# Rational solutions of Diophantine equation $8kx+x^4=y^2$?

Is it possible to find the rational solutions of Diophantine equation $$8kx+x^4=y^2$$, where $$k$$ is a given rational? For what values of $$k$$ solution exists?

• Obviously non-trivial solutions. – mathisgood Dec 10 '19 at 23:22

A non-zero rational solution exists if and only if $$k$$ is minus the product of any three rationals in arithmetic progression.

Example

Consider the AP $$-\frac{1}{3},1,\frac{7}{3}$$.

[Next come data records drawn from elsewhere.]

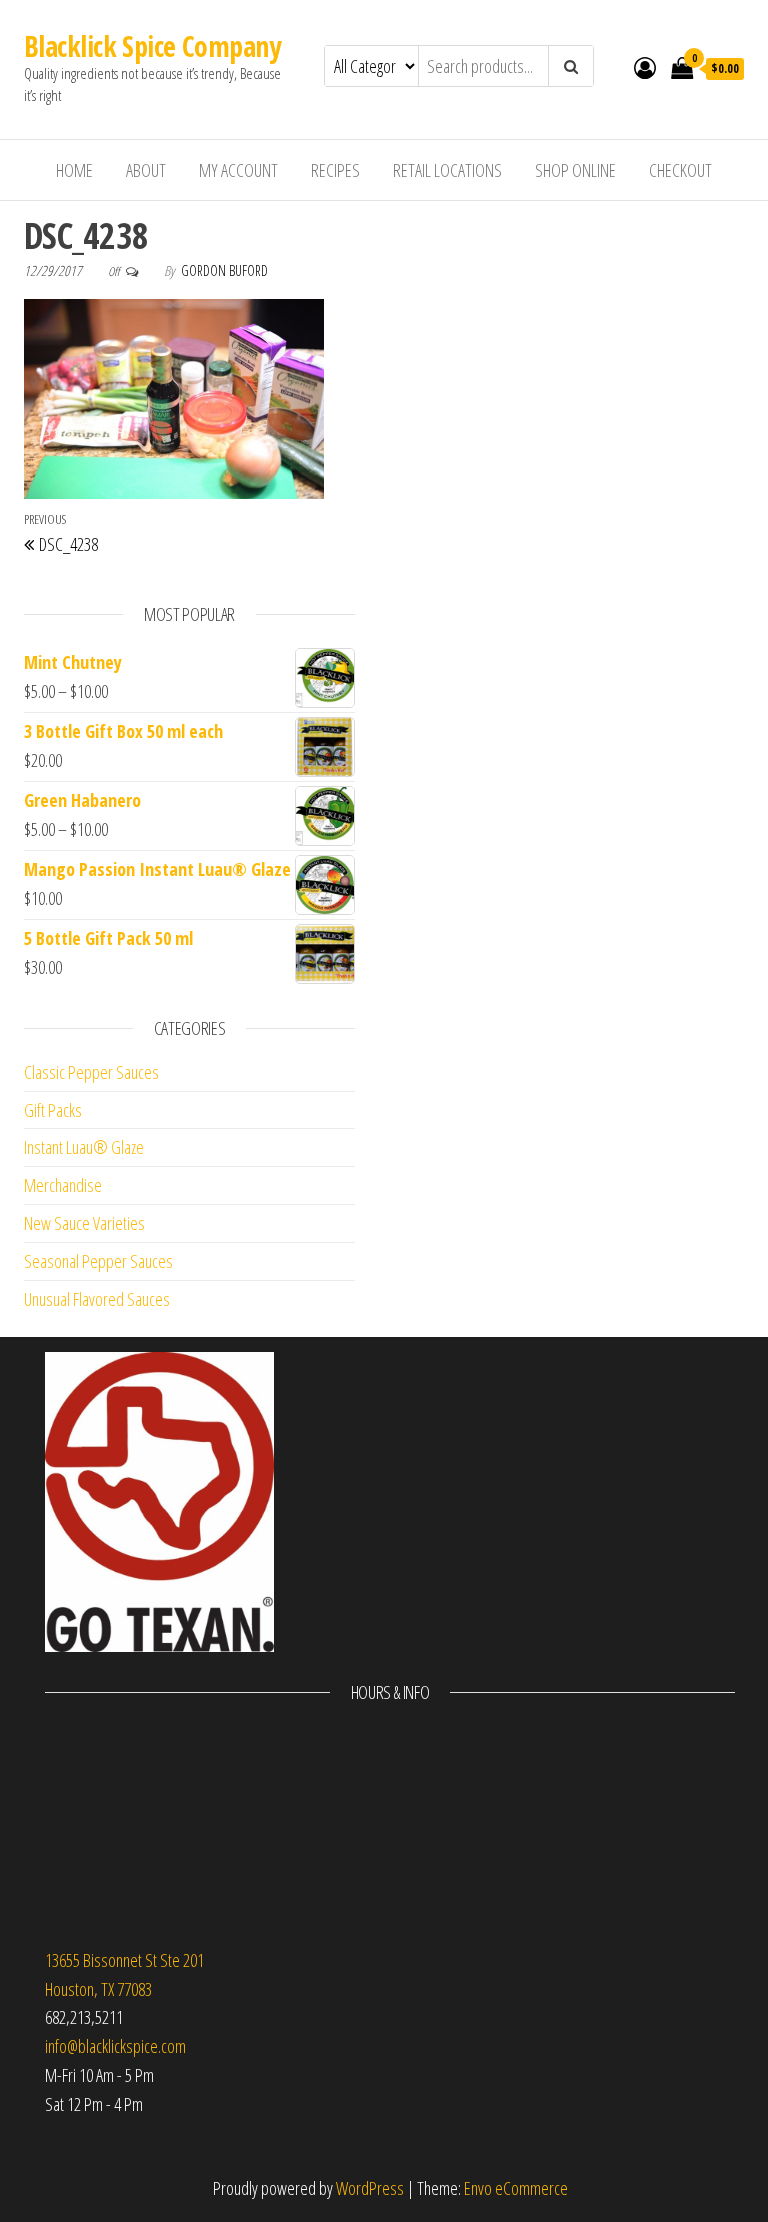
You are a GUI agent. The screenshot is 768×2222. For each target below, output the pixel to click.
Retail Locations (447, 170)
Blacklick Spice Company (152, 46)
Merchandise (63, 1185)
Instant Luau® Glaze (84, 1147)
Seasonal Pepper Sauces (98, 1261)
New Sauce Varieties (84, 1223)
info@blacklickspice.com (115, 2046)
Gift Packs (53, 1110)
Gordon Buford (224, 270)
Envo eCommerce (516, 2188)
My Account (238, 170)
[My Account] (645, 67)
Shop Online (575, 170)
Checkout (680, 170)
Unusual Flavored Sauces (97, 1299)
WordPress (370, 2188)
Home (74, 170)
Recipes (335, 170)
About (146, 170)
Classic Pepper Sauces (91, 1072)
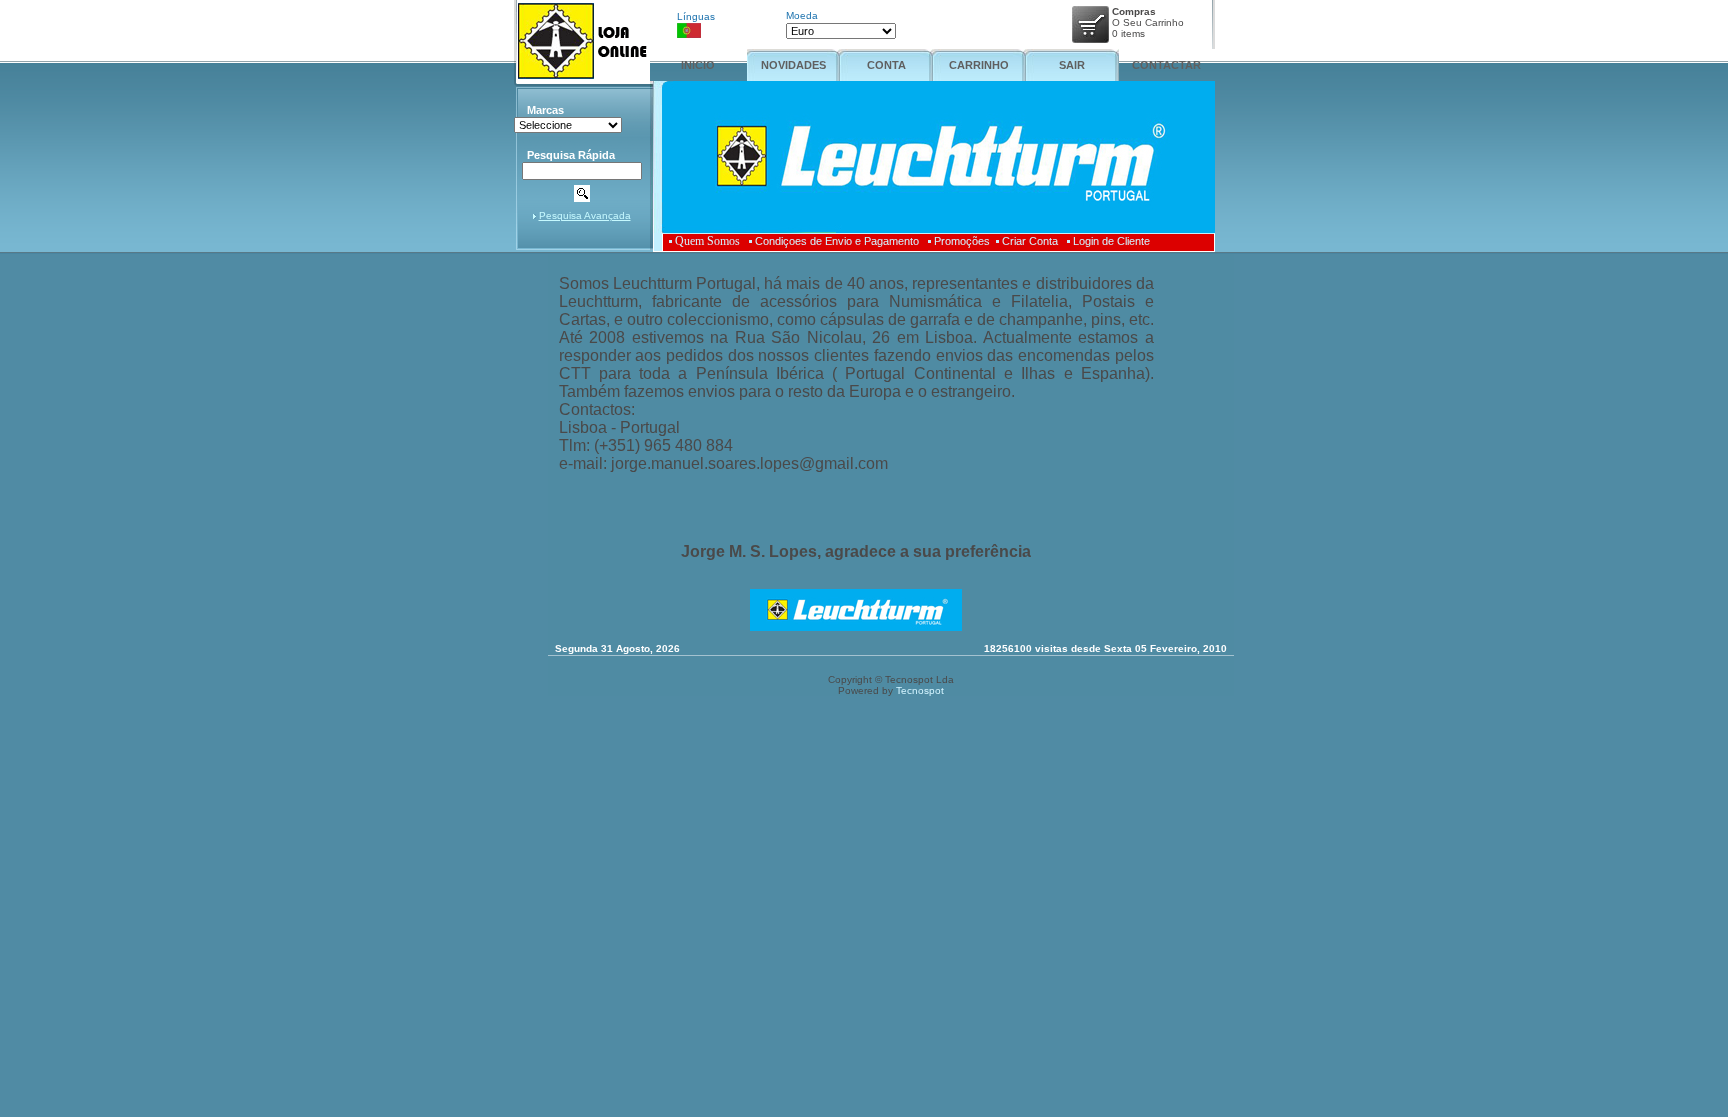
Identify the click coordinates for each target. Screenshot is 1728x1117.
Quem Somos (707, 241)
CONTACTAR (1166, 65)
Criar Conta (1030, 241)
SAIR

Then $$k=\frac{7}{9}$$ and the equation $$\frac{56}{9}x+x^4=y^2$$ has solution $$x=2,y=\frac{16}{3}$$.

Proof that $$k$$ must have this form.

Let $$8kx+x^4=y^2$$ and let $$y=xt$$ for some rational $$t$$. Then $$k=-\left ( \frac{x}{2}-\frac{t}{2}\right) \frac{x}{2}\left(\frac{x}{2}+\frac{t}{2}\right)$$

Proof that all equations with such a $$k$$ have a rational solution.

Let $$k=-(a-d)a(a+d)$$. Then take $$x=2a$$. $$8kx+x^4=16a^2(d^2-a^2)+16a^2=16a^2d^2$$and this is $$y^2$$ where $$y=4ad$$.